Versprochen, aber nicht gehalten

Und noch ein Punkt zur Beratung und Informationspolitik der Banken: Unverhoffte Zusatzinformationen ergaben sich, als einem unserer Tester fünf Bankomatkarten gestohlen wurden. Bei der Meldung des Verlusts wurde von drei Banken zugesichert, dass bei Jugendkonten keine Sperrgebühren erhoben würden. Trotzdem wurden dann in einem Fall Sperrkosten in Höhe von rund 36 Euro angelastet, was natürlich zu einer Überziehung führte.

Was sagt das Gesetz?

  • Besondere Sorgfaltspflichten: Nach dem Bankwesengesetz müssen Kreditinstitute in ihren Geschäftsbeziehungen zu Jugendlichen, also Personen, die das 18. Lebensjahr noch nicht vollendet haben, besondere Sorgfaltspflichten beachten:
  • Eltern fragen: Ohne ausdrückliche Zustimmung des gesetzlichen Vertreters (Eltern, Obsorgeberechtigte) dürfen an unter 19-Jährige keine Karten für den Bargeldbezug und auch keine Bankomatkarten ausgegeben werden.
  • Lehrlinge früher: Für Jugendliche, die bereits ein eigenes Einkommen haben (wie etwa Lehrlinge), liegt die Altersgrenze für die Kartenausgabe ohne Zustimmung der Eltern bei 17 Jahren.
  • Nur 400 €/Woche : Außerdem müssen die Banken dafür sorgen, dass Jugendliche nicht mehr als 400 Euro pro Woche über Geldausgabeautomaten beziehen können.
  • Ausnahme: Ausgenommen von diesen Beschränkungen sind Karten, die lediglich zur Abhebung beim ausgebenden Kreditinstitut dienen. Einschränkung: Sofern die Bank die Möglichkeit hat, im Einzelfall über die Berechtigung zur Abhebung zu entscheiden, wenn dadurch das Konto überzogen würde.

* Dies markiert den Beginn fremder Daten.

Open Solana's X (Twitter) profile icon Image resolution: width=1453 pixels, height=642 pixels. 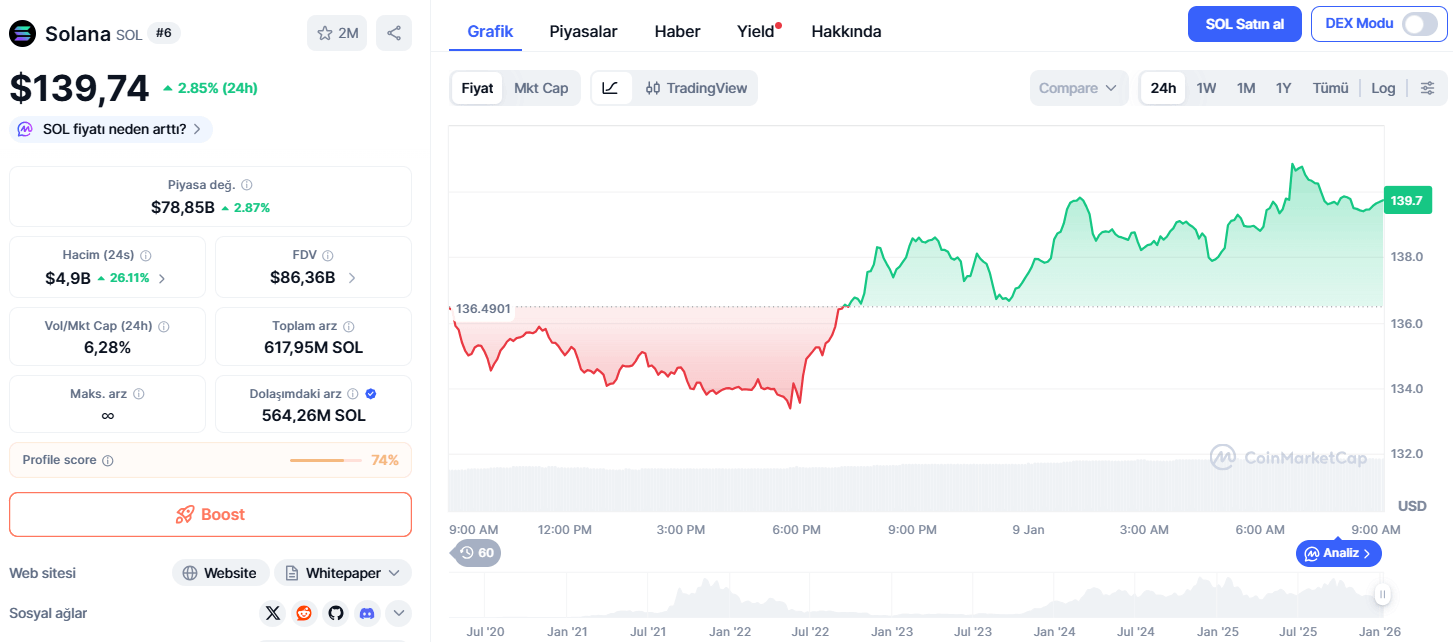(x=272, y=613)
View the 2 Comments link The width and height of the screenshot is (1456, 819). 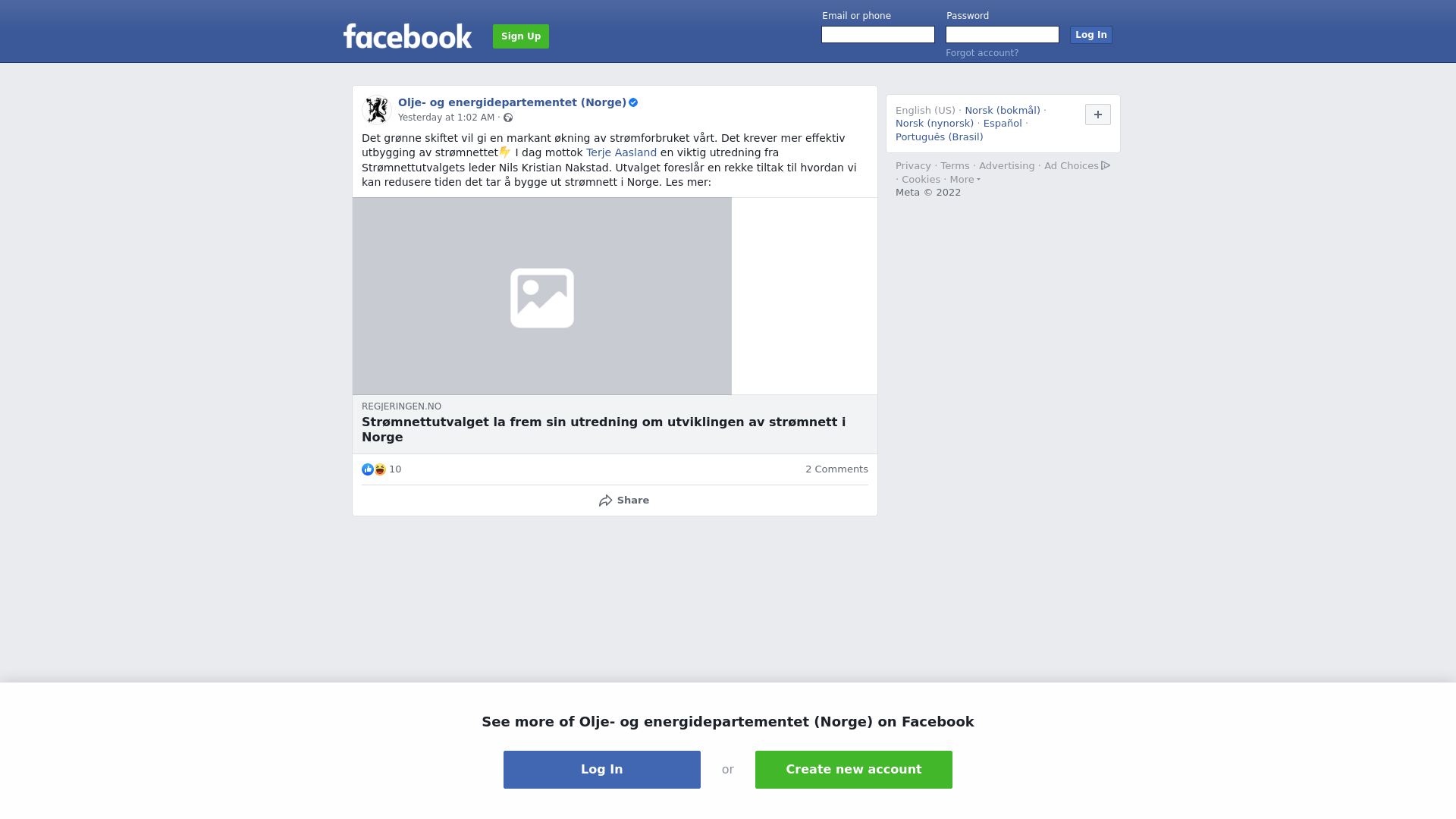tap(836, 469)
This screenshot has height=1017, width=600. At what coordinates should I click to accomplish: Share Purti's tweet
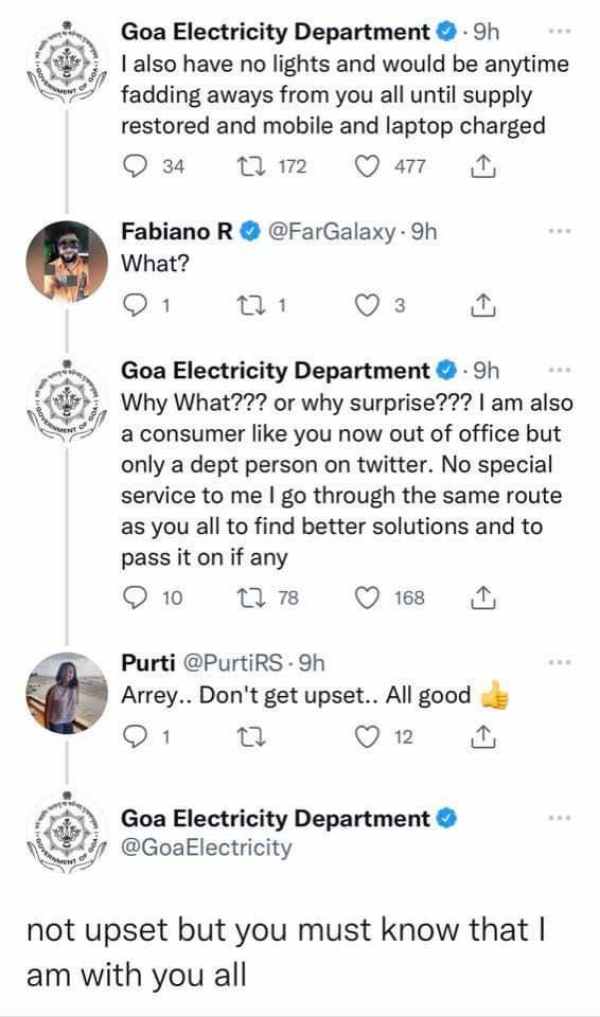(482, 737)
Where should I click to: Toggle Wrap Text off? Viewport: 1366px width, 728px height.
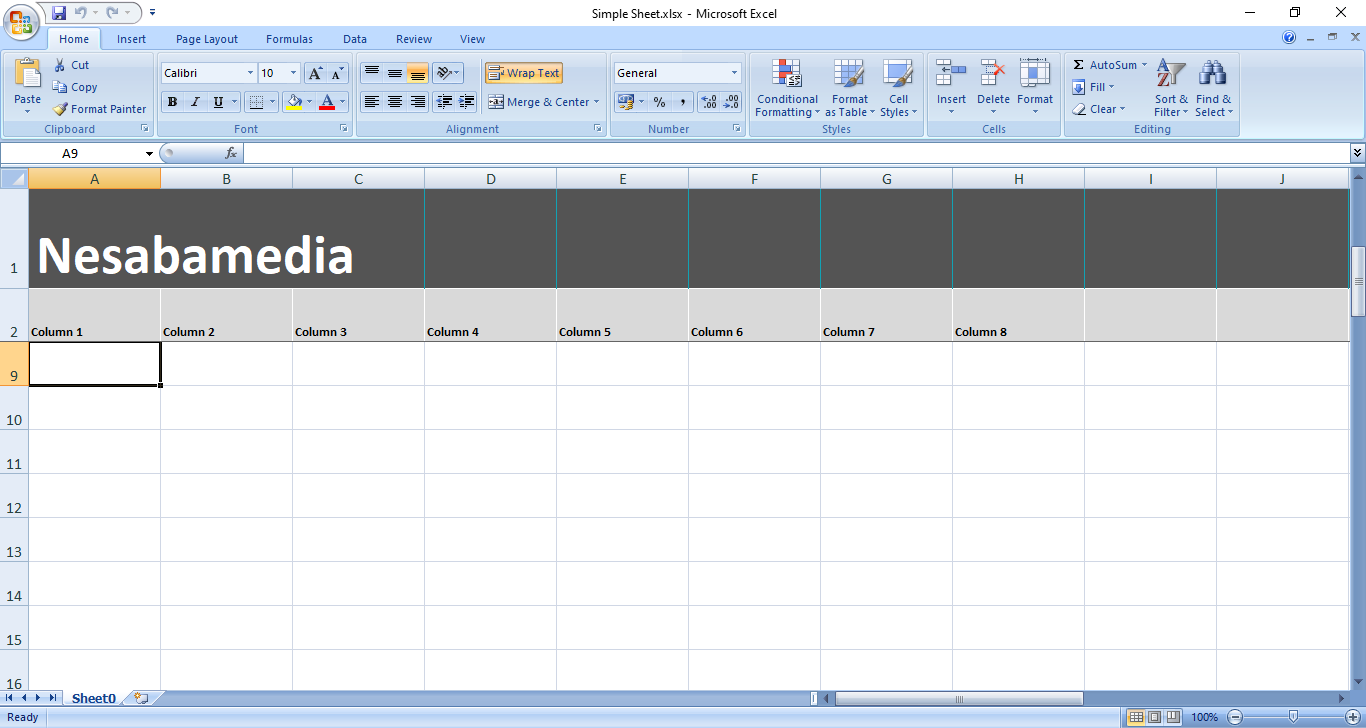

Überziehung an Bankomatkassen

In diesen Geschäften, mit diesen Karten konnten unsere jugendlichen Tester ihre Konten überziehen:

  • Vivo Schulbedarf mit der Karte der Oberbank
  • Fa. Libro mit der Karte der Oberbank
  • Fa. Niedermeyer mit der Karte der Oberbank

Überziehung bei Jugendkonten: kompetent mit Konsument

  • Kein lückenloser Überziehungsschutz. An Bankomaten und am Schalter war kein Überziehen möglich, bei den Bankomatkassen in Geschäften aber schon.
  • Böse Überraschungen. Kann es durch Überziehungszinsen, aber auch durch Sperrgebühren geben, wenn die Karte gestohlen und außer Funktion gesetzt wurde.
  • Elternpflicht. Jugendliche Kontoinhaber über das Für und Wider von Plastikgeld informieren und sie dazu anhalten, Kontoauszüge regelmäßig abzuholen und genau durchzulesen. - Besonders anfangs das Ausgabeverhalten im Auge behalten.